Figure 3: Sagittal CECT arterial phase images showing an incidentally detected splenic artery aneurysm (arrow).
A decision to intervene surgically was made in view of lack of resources and expertise as far as the endovascular intervention is concerned. The patient underwent right hemicolectomy with ileocolic anastomosis. The operative specimen revealed the cheery red spot on the surface of the ascending colon which was the cause of bleed and proved to be an AVM on histopathology (Figure 4).
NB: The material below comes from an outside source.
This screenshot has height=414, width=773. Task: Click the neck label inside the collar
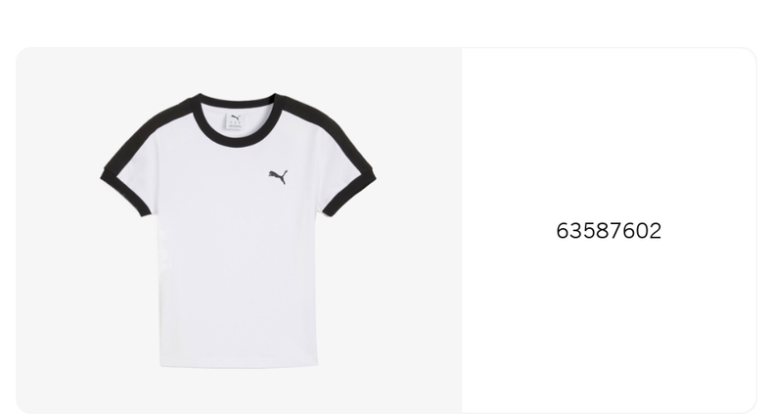pos(236,121)
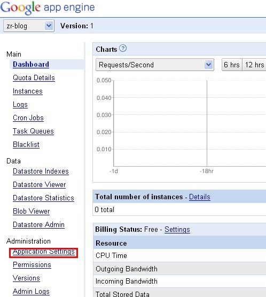Click the Charts help question mark icon
The width and height of the screenshot is (266, 297).
coord(123,48)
Figure 4: Intra-operative surgical specimen showing the culprit lesion which was approximately 1.5 cm × 1.2 cm in size appearing cherry red coloured flat lesion on the surface (arrow).
DISCUSSION
Arterio-venous malformation comprises of a feeding artery, central nidus and an early draining vein exhibiting an extensive vascular network [1]. A blood vessel with thick wall usually traverses the mucosa and sub-mucosa of the intestinal wall, connects with a vascular nidus in the muscular layers and drains via an early draining vein [2]. AVMs involving intestines are rare and most cases reported as intestinal AVMs were actually cases of angiodysplasia. Concerning angiodysplasias confusion persists as the term is often used synonymously with AVM, vascular ectasia or vascular dysplasia [3]. However histopathologically these entities are easily differentiated and a definitive diagnosis can be made [4]. Intestinal AVMs although common in the younger population most frequently but many cases in the elderly age group have also been described.
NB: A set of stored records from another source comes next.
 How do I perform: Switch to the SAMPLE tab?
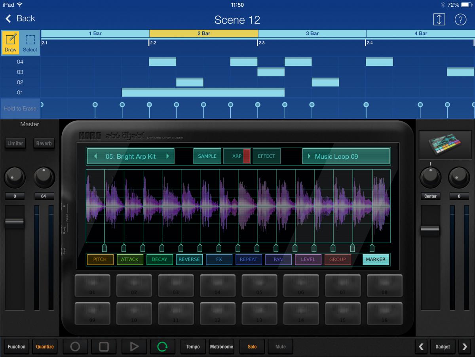pyautogui.click(x=207, y=156)
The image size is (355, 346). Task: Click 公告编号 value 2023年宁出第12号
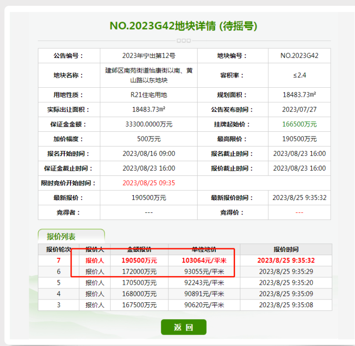click(149, 56)
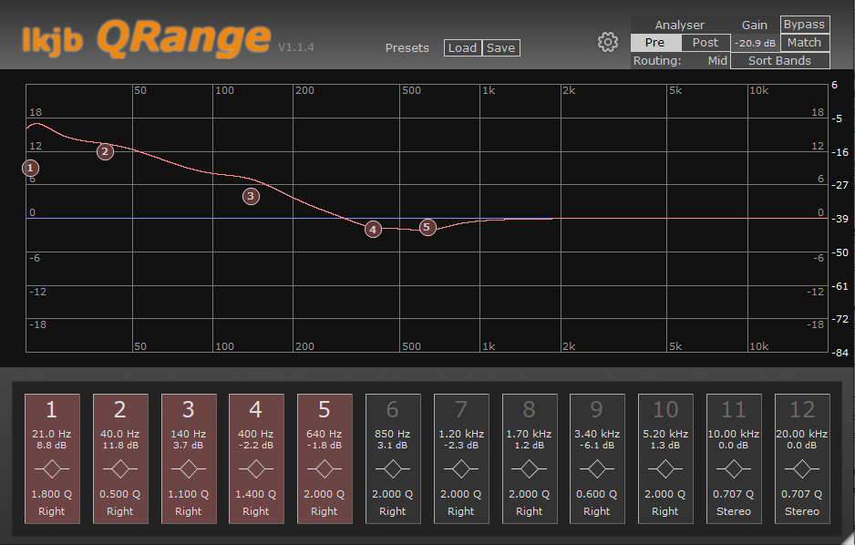Adjust the Gain value control
Image resolution: width=855 pixels, height=545 pixels.
(x=755, y=42)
Invasive angiography has been used in the past as the investigation of choice for diagnosing intestinal AVMs; however CT angiography has emerged as an acceptable replacement. CT angiography is simpler to perform, easier to interpret and less invasive than conventional angiography and using 3D-volume rendered reformation has proved to be particularly useful in differentiating vascular malformations from vascular tumors such as haemangiomas or micro cystic lymphangiomas [5].
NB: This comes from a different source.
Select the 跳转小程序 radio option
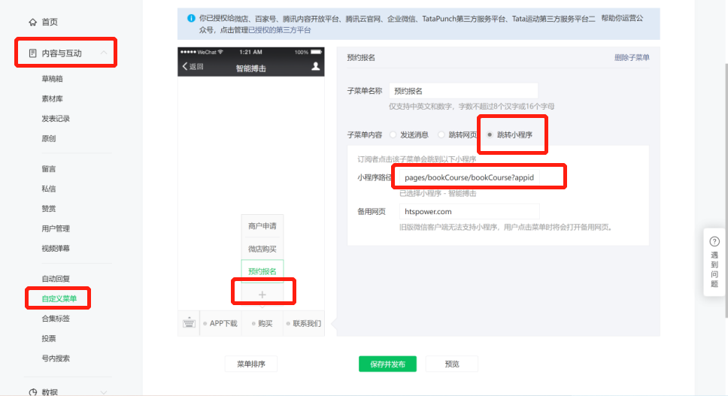This screenshot has height=396, width=728. click(x=490, y=135)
In our case diagnosis was made using 64-slice MDCT (SIEMENS SOMATOM). Major differential diagnosis includes angiodysplasia, telangiectasia, hemangioma and Dieulafoy’s lesion. However the unique imaging feature of arterial phase enhancing lesion with an early draining vein sets AVM apart from other lesions. Surgical resection as was done in our case is considered as the treatment of choice. However endoscopic ligation and endovascular embolization have propped up in the recent past as effective alternatives. In conclusion intestinal AVM is a stealth entity that can be the cause of an occult bleeding in many patients. Contrast CT with CT angiography should be done in all patients with occult gastro intestinal bleeds to identify stealth bleeders including AVM and other vascular lesions. CT angiography can therefore act as a guiding light in an otherwise dark field for the surgeons.